Keywords: building occupancy, decision tree model, building energy consumption
n this paper I will be reviewing and evaluating the work of Simona D'Oca and Tianzhen Hong of the Lawrence Berkeley National Laboratory, entitled Occupancy Schedules Learning Process Through a Data Mining Framework (OSL), published in the Journal of Energy and Buildings in February 2015 (D’Oca 2015).
OSL is a simple, real-world application of the knowledge discovery and data mining process on building occupancy schedules. This is important from the energetic scheduling and subsequent consumption perspective. Buildings account for one quarter of the global energy consumption (World Energy Outlook...) so they represent a key component of the future smart grid with dynamic supply and demand patterns.

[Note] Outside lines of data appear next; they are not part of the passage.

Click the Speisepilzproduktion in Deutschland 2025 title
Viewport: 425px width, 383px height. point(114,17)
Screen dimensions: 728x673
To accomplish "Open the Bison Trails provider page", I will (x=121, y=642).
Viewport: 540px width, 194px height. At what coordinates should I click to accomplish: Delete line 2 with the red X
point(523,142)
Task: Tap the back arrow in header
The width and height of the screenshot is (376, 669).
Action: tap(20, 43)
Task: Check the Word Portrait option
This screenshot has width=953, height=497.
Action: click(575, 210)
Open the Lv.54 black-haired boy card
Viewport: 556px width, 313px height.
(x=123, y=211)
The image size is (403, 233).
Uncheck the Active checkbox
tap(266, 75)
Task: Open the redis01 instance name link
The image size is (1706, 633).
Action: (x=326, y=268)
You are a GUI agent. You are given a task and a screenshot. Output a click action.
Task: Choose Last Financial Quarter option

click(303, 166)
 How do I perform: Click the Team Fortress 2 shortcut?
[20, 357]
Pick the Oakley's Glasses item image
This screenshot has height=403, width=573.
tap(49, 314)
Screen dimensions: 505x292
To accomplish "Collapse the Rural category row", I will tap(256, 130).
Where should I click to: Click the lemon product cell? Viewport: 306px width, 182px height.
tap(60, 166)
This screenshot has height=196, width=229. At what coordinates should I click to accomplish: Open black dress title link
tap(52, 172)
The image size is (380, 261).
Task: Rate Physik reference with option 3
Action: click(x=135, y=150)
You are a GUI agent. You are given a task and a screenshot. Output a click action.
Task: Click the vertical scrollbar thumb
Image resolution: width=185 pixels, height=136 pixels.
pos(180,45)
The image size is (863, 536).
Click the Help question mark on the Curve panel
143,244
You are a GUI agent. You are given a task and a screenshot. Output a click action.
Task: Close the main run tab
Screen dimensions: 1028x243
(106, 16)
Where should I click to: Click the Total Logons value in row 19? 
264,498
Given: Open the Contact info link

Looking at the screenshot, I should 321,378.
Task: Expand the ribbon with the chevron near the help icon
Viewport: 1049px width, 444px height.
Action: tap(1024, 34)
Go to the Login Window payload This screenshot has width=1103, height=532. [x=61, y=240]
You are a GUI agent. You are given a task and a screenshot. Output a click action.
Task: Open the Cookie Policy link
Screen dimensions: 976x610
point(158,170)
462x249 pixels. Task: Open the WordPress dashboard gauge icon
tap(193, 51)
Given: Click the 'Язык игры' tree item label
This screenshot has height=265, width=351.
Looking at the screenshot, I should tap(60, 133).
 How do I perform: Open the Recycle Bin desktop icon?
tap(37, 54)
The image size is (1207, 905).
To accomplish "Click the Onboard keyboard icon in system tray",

Theere is also a an increasing number of buildings fitted with building management systems (BMS) (Open data communicati...), some already connected to the so-called "Internet of Things", but the benefits of these data streams are yet to be harvested. Spaces in buildings can be characterized from their energetic consumption perspective (heat, light, electricity) based on their occupants' presence profiles. OSL presents a simple methodology of determining these profiles using a decision tree model. A set of 16 offices with existing 10 minute interval occupancy data, over a two year period is mined through a decision tree model which predicts the occupancy presence. Then a rule induction algorithm is used to learn a pruned set of rules on the results from the decision tree model. Finally, a cluster analysis is employed in order to obtain consistent patterns of occupancy schedules. The identified occupancy rules and schedules are representative as four archetypal working profiles that can be used as input to current building energy modeling programs.
OSL's decision tree model predicts the occupancy (binary) of an office based on 4 attributes: season, time of day, day of week and previous occupancy state. For this it employs the entropy minimization algorithm C4.5 (Shen 2009, Quinlan 1993). Since the study is conducted on fully-known data, this is regarded as training for datasets that are not complete - i.e. buildings with only a portion of the sensors installed.
In the second part of the study, independent of the first part, OSL clusters occupancy patterns into an optimal number of subgroups using the Davies-Bouldin Index (Thomas 2014), comparing the pairwise Dynamic Time Warping (DTW, (Dynamic Time Warping...)) differences between each occupancy schedule - eventually finding 4 optimal occupancy schedule clusters - making it easy to visually identify the corresponding characteristic activities for each time of the day.